Headline: Three generations of the Dinsmore family work together in the name of science.
Question: How many mad scientists does it take to find out if different sized balls fall at the same speed?
Answer: In our case three plus lots of mismatched technology.
Our grandson, Patrick, is doing his science fair project over the mid winter break. He chose as his hypothesis that different sized balls fall at the same speed because of gravity. Now he has to prove it. Grandfather, Son and Grandson all put on their thinking caps and started tossing around ideas about how we could measure the effect. The stopwatch was quickly ruled out; none of us could time it that precisely. The grandfather person reminisced about physics class and a super accurate spark timing device that burned holes in a strip of adding machine tape attached to the falling weight. Alas and alack the technology was not available to us. Next we tried the digital camera that can take short video clips. That brought us to an interesting new problem; modern technology is too smart. To save space the camera only records a new picture when it notices something has changed. We discovered the camera only recorded a new photo every second or third frame. We tried to fool the camera by placing a floor fan in the field and putting a strip of duct tape on one blade. The fan was too speedy even at the slowest speed. Ah Ha there is a ceiling fan in the master bedroom. We briefly thought about removing the fan and jury-rigging it on the living room floor and supplying the electricity by poking the wires into the socket of the drop cord. Then we pictured in our minds eye the Mother-person arriving home and noticing her beloved fan wopping away in the middle of the living room floor and decided against that option. Well being the skilled scientific thinking team that we are, we hit upon the ingenious plan of bringing an image of the fan to the experiment. Soon there was a mirror propped in the stairway and a sheet of red paper taped to one blade of the fan. By now the living room looked like a cyclone had struck. We had the furniture pushed back to make a safe landing zone. Patrick was stationed at the landing at the top of the stairway. Grandpa was cameraman and Dad was retrieving balls and tossing them back up the stairs.

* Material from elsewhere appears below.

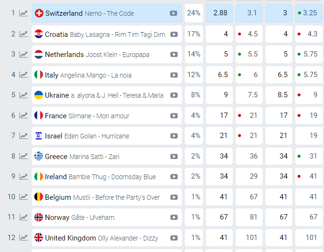Click the 24% winning chance for Switzerland
The height and width of the screenshot is (252, 324).
coord(194,13)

When the gals returned to the scene we were starting to get the furniture back in place and Patrick was busy counting frames on the computer. He was able to find out that the camera records 25 frames as the stopwatch changes by one second, and the ball falls sixteen feet from the banister of the stairway in about 25 frames. So far the team has not repealed the law of gravity, but we do know that it comes in jumps and starts. Pictures never lie. Isn’t modern technology wonderful?
Judy and I send you greetings from frosty Gilroy California, where we are visiting Glen and Barb and their three sons, Cody, Patrick and Bryce.
Love to all, Gary and Judy.
P.S. Today is our forty first anniversary. We have spent the last year and a half in a thirty four foot RV and we are still together and loving every minute.
We do have to end on a sad note, however. Judy’s brother, Lloyd Starr, passed away in Sequim Washington Saturday, February 18, 2006. He continued to enjoy life to the end, in spite of limitations that emphysema put on him. He enjoyed hand creating model trucks and construction equipment from wood. He is survived by his three sisters, Sonja, Genaveve and Judy and their families.